One of the things I sometimes come across when looking at legacy ETL code for data loading is the misuse of query hints to "improve" data load performance. Sometimes DBAs or developers do not remember that "tuning the select" may not be the same thing as "tuning the insert"; Jonathan Lewis wrote about an example of this in December 2008.

The circumstances Jonathan describes is commonplace in some data warehouses; an insert into a DW table from a remote (database link) source joined to, or filtered on, some rows from a table on the target data warehouse. In the post's comments there was some debate on why Oracle needed to ignore the driving site hint of this type of query when obeying it would no effect on the insert (other than an improved query plan). There were also some suggestions to get around this such as creating a remote view to do the filter or join, which has the disadvantage of needing to create objects on the source database (views and database links) and the use of  pipelined functions on the target system to act as the rowsource for the insert.

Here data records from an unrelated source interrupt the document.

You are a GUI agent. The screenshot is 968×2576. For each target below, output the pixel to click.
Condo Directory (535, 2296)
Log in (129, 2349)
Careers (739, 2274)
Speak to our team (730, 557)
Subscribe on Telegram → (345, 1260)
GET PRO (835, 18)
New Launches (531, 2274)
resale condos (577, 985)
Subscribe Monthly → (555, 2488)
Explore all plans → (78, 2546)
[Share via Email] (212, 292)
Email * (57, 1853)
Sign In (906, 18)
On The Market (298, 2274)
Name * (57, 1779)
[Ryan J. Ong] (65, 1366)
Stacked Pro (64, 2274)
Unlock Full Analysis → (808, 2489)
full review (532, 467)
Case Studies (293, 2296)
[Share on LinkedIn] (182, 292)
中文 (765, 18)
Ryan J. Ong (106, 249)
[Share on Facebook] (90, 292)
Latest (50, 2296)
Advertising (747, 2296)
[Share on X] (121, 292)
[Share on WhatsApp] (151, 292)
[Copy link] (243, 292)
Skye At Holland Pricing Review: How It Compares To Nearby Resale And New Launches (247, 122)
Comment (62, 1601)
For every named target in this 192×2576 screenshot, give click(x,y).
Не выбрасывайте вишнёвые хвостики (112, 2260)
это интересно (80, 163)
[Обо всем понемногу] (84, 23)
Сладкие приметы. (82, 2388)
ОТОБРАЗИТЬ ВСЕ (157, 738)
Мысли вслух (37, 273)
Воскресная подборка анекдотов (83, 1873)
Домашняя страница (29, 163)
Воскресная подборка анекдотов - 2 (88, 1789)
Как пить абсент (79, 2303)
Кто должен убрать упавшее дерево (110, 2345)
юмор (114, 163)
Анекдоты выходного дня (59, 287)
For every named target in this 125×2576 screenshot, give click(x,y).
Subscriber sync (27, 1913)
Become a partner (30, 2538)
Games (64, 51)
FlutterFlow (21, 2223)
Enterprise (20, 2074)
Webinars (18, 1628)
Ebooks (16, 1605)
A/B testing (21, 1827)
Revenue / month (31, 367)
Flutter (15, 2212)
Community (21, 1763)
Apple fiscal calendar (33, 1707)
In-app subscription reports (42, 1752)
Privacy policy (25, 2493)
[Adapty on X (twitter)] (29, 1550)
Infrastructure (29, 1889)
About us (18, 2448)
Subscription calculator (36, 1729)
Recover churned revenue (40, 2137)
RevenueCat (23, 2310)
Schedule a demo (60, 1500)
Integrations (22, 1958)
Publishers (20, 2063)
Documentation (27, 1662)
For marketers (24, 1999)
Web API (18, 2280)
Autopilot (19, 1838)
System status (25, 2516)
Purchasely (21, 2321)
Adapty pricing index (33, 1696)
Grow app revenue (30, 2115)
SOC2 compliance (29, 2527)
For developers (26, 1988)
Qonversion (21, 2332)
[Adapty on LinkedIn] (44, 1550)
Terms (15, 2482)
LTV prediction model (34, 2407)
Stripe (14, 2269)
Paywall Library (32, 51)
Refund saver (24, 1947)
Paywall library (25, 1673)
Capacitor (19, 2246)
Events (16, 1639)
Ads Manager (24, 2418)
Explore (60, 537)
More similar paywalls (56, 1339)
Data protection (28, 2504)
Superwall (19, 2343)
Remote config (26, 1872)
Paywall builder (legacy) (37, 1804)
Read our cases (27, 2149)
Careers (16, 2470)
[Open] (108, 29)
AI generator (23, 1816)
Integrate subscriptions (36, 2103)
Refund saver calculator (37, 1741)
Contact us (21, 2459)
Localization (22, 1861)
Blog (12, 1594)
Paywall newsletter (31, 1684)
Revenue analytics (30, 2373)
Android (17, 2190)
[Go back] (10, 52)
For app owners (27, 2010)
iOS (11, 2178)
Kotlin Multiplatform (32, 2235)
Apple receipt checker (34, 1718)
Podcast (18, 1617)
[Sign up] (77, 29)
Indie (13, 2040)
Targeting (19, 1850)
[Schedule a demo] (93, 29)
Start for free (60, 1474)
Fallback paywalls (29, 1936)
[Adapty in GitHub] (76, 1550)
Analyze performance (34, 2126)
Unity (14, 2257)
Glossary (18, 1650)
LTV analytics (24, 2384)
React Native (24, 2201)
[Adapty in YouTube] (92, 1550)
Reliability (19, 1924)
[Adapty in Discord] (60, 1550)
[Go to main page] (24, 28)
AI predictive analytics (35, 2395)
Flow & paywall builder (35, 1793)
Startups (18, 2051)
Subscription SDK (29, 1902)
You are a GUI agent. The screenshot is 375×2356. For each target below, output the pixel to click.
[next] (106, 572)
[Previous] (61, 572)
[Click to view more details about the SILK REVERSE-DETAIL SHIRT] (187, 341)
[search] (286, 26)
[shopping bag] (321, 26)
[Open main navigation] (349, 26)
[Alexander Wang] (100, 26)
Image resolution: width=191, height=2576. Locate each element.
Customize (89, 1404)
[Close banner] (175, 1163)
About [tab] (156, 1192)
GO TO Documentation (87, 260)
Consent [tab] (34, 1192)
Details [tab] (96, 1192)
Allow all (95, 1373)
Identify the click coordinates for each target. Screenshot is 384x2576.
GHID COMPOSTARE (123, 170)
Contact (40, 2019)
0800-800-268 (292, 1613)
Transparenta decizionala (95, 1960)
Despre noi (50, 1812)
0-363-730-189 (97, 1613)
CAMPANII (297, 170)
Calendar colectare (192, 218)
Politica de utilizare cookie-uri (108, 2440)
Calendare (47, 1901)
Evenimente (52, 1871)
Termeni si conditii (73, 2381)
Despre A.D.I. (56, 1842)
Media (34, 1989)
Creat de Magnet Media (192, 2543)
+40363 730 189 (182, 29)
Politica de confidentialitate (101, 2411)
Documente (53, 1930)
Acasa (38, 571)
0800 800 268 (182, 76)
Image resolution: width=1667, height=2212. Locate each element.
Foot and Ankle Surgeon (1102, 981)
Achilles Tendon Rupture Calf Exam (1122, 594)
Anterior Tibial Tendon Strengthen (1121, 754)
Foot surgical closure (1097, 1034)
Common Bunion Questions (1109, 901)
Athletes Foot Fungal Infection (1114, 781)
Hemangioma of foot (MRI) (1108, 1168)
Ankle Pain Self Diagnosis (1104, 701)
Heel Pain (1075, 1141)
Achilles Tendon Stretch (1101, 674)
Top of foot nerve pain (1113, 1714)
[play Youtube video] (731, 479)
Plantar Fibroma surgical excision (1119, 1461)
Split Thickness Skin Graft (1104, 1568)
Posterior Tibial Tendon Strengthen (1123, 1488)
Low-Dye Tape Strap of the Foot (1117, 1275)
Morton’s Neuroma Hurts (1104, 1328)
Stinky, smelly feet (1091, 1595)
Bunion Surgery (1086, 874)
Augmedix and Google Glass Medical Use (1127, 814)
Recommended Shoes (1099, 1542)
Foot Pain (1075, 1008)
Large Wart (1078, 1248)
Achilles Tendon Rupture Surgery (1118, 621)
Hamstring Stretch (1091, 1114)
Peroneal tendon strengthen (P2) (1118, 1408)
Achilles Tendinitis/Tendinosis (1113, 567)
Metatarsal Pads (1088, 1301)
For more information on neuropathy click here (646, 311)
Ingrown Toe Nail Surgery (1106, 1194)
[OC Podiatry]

I like the pipelined function approach and although there a few quirky things about parallel inserts it does present a good way forward that is not invasive on the source database. Well, it is a good way forward except that cardinality of the row source is often wrong. So I especially liked the piece just published by Adrian Billington on ways to set cardinality on piplined and table functions. If you join to table functions in your queries I urge you to take a look at what Adrian has to say.